● Exercise description: Set the records down again in full, with every word kept.

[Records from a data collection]
··········

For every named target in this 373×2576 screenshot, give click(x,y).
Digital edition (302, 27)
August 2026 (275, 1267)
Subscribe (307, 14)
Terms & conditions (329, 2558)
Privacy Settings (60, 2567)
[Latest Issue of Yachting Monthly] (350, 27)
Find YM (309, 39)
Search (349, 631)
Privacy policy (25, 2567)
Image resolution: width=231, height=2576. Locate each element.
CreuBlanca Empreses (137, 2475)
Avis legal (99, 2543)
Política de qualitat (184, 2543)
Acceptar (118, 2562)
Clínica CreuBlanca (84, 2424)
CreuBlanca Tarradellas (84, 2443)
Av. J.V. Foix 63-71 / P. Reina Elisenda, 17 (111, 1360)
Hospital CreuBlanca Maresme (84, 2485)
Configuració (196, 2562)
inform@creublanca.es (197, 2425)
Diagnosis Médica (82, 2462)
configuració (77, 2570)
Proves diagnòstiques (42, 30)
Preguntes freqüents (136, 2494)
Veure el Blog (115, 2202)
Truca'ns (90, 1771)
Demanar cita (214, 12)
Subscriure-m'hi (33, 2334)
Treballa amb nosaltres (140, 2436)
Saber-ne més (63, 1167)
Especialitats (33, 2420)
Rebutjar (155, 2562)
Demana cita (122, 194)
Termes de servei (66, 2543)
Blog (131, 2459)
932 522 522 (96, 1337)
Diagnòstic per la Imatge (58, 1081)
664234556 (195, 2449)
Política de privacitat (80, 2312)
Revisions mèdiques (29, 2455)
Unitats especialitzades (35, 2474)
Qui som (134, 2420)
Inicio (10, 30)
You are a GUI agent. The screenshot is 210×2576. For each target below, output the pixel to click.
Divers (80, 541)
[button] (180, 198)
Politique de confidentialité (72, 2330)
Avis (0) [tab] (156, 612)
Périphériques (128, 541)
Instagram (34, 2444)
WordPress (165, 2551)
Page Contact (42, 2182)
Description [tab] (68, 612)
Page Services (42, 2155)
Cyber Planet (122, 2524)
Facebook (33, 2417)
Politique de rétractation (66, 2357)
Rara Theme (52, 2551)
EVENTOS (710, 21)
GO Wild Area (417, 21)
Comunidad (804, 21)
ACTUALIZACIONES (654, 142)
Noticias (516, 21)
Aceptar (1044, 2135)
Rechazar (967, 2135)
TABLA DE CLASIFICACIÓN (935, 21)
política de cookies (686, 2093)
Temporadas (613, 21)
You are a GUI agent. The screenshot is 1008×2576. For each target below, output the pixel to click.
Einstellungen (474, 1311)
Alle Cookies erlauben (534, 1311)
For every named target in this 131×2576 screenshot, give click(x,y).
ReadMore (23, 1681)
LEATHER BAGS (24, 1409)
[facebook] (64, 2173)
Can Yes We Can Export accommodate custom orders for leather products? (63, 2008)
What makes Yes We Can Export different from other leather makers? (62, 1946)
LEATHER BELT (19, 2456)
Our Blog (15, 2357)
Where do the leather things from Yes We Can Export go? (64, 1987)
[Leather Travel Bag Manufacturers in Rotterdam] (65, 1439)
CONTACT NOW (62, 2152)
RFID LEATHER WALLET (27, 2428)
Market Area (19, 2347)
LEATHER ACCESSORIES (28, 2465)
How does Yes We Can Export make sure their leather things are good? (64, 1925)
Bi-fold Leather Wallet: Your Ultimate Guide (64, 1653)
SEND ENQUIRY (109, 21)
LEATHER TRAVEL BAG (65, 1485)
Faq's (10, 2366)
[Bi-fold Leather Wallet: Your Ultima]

··········

● Finished task:
For every named target in this 373×2576 screenshot, give click(x,y).
Digital edition (302, 27)
August 2026 (275, 1267)
Subscribe (307, 14)
Terms & conditions (329, 2558)
Privacy Settings (60, 2567)
[Latest Issue of Yachting Monthly] (350, 27)
Find YM (309, 39)
Search (349, 631)
Privacy policy (25, 2567)
Image resolution: width=231, height=2576. Locate each element.
CreuBlanca Empreses (137, 2475)
Avis legal (99, 2543)
Política de qualitat (184, 2543)
Acceptar (118, 2562)
Clínica CreuBlanca (84, 2424)
CreuBlanca Tarradellas (84, 2443)
Av. J.V. Foix 63-71 / P. Reina Elisenda, 17 (111, 1360)
Hospital CreuBlanca Maresme (84, 2485)
Configuració (196, 2562)
inform@creublanca.es (197, 2425)
Diagnosis Médica (82, 2462)
configuració (77, 2570)
Proves diagnòstiques (42, 30)
Preguntes freqüents (136, 2494)
Veure el Blog (115, 2202)
Truca'ns (90, 1771)
Demanar cita (214, 12)
Subscriure-m'hi (33, 2334)
Treballa amb nosaltres (140, 2436)
Saber-ne més (63, 1167)
Especialitats (33, 2420)
Rebutjar (155, 2562)
Demana cita (122, 194)
Termes de servei (66, 2543)
Blog (131, 2459)
932 522 522 (96, 1337)
Diagnòstic per la Imatge (58, 1081)
664234556 (195, 2449)
Política de privacitat (80, 2312)
Revisions mèdiques (29, 2455)
Unitats especialitzades (35, 2474)
Qui som (134, 2420)
Inicio (10, 30)
You are a GUI agent. The screenshot is 210×2576. For each target below, output the pixel to click.
Divers (80, 541)
[button] (180, 198)
Politique de confidentialité (72, 2330)
Avis (0) [tab] (156, 612)
Périphériques (128, 541)
Instagram (34, 2444)
WordPress (165, 2551)
Page Contact (42, 2182)
Description [tab] (68, 612)
Page Services (42, 2155)
Cyber Planet (122, 2524)
Facebook (33, 2417)
Politique de rétractation (66, 2357)
Rara Theme (52, 2551)
EVENTOS (710, 21)
GO Wild Area (417, 21)
Comunidad (804, 21)
ACTUALIZACIONES (654, 142)
Noticias (516, 21)
Aceptar (1044, 2135)
Rechazar (967, 2135)
TABLA DE CLASIFICACIÓN (935, 21)
política de cookies (686, 2093)
Temporadas (613, 21)
You are a GUI agent. The screenshot is 1008×2576. For each target below, output the pixel to click.
Einstellungen (474, 1311)
Alle Cookies erlauben (534, 1311)
For every named target in this 131×2576 screenshot, give click(x,y).
ReadMore (23, 1681)
LEATHER BAGS (24, 1409)
[facebook] (64, 2173)
Can Yes We Can Export accommodate custom orders for leather products? (63, 2008)
What makes Yes We Can Export different from other leather makers? (62, 1946)
LEATHER BELT (19, 2456)
Our Blog (15, 2357)
Where do the leather things from Yes We Can Export go? (64, 1987)
[Leather Travel Bag Manufacturers in Rotterdam] (65, 1439)
CONTACT NOW (62, 2152)
RFID LEATHER WALLET (27, 2428)
Market Area (19, 2347)
LEATHER ACCESSORIES (28, 2465)
How does Yes We Can Export make sure their leather things are good? (64, 1925)
Bi-fold Leather Wallet: Your Ultimate Guide (64, 1653)
SEND ENQUIRY (109, 21)
LEATHER TRAVEL BAG (65, 1485)
Faq's (10, 2366)
[Bi-fold Leather Wallet: Your Ultima]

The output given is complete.